**Brief A**: Decide whether each statement agrees with the e-commerce translation article below. Answer yes or no for each, and quote the article's deciding words. (i) The paper examines the translation of product listings from Czech to Polish. (ii) The Transformer architecture was introduced in 2015. (iii) Standard NMT models operate at the document level.
**Brief B**: Reproduce word for word the passage of the e-commerce translation article below that begins at the words "Today, we are" and stops after "generate better translations.".

**Given text**:
Beyond Text: How Images and Metadata Are Revolutionizing E-Commerce Translation

Imagine walking into a store and seeing a label that just says “Pen.”

If you are standing in the stationery aisle, you immediately know it’s a writing instrument. But if you are standing in the farming supplies section, that same word—“pen”—likely refers to an enclosure for animals. The word hasn’t changed, but the context has shifted the meaning entirely.

This ambiguity is the arch-nemesis of Machine Translation (MT). For years, Neural Machine Translation (NMT) systems, like the ones powering Google Translate or DeepL, have translated sentences in isolation. They treat text as a vacuum, ignoring the visual or categorical world surrounding it. While this works well for generic documents, it often fails in the high-stakes, nuance-heavy world of e-commerce.

Today, we are diving deep into a fascinating research paper titled “ConECT Dataset: Overcoming Data Scarcity in Context-Aware E-Commerce MT.” The researchers tackle the specific challenge of translating product listings from Czech to Polish. They investigate whether showing an AI model a picture of the product, or telling it the product’s category, helps it generate better translations.

In this post, we will explore the limitations of traditional text-only translation, break down the architecture of Multimodal Machine Translation (MMT), and analyze the results of three distinct experiments to see if context really is king.

The Problem: When Text Isn’t Enough

Neural Machine Translation has made massive strides since the introduction of the Transformer architecture in 2017. These models use “attention mechanisms” to understand relationships between words in a sentence. However, standard NMT models operate at the sentence level. They don’t “see” what they are translating.

This is particularly problematic in e-commerce for two reasons:

Ambiguity: As mentioned with the “pen” example, products often have polysemous names (words with multiple meanings). A “mouse” could be a computer peripheral or a pet toy. A “driver” could be a golf club or a software tool.
Data Quality: E-commerce text is notoriously messy. Product titles are often just lists of keywords (“Nike Shoes Running Fast Blue Size 10”), and descriptions can be grammatically fragmented. Without visual context, even a human translator might struggle to decipher exactly what is being sold.

To solve this, the field has moved toward Multimodal Machine Translation (MMT). MMT attempts to mimic human understanding by integrating visual information (images) alongside text. If the model sees a picture of a rabbit in a cage, it knows the “pen” is an enclosure, not a writing tool.

**Data segment**:
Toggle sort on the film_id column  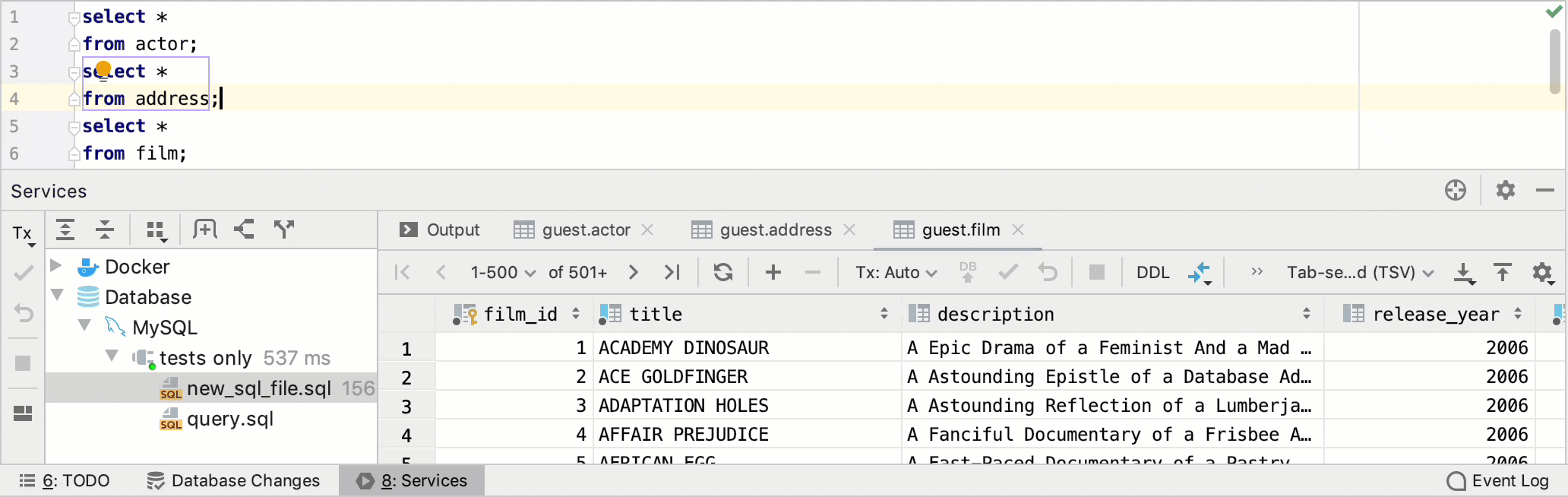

**Complete output A**:
(i) Yes: "The researchers tackle the specific challenge of translating product listings from Czech to Polish."
(ii) No: "since the introduction of the Transformer architecture in 2017."
(iii) No: "standard NMT models operate at the sentence level."

**Complete output B**:
Today, we are diving deep into a fascinating research paper titled “ConECT Dataset: Overcoming Data Scarcity in Context-Aware E-Commerce MT.” The researchers tackle the specific challenge of translating product listings from Czech to Polish. They investigate whether showing an AI model a picture of the product, or telling it the product’s category, helps it generate better translations.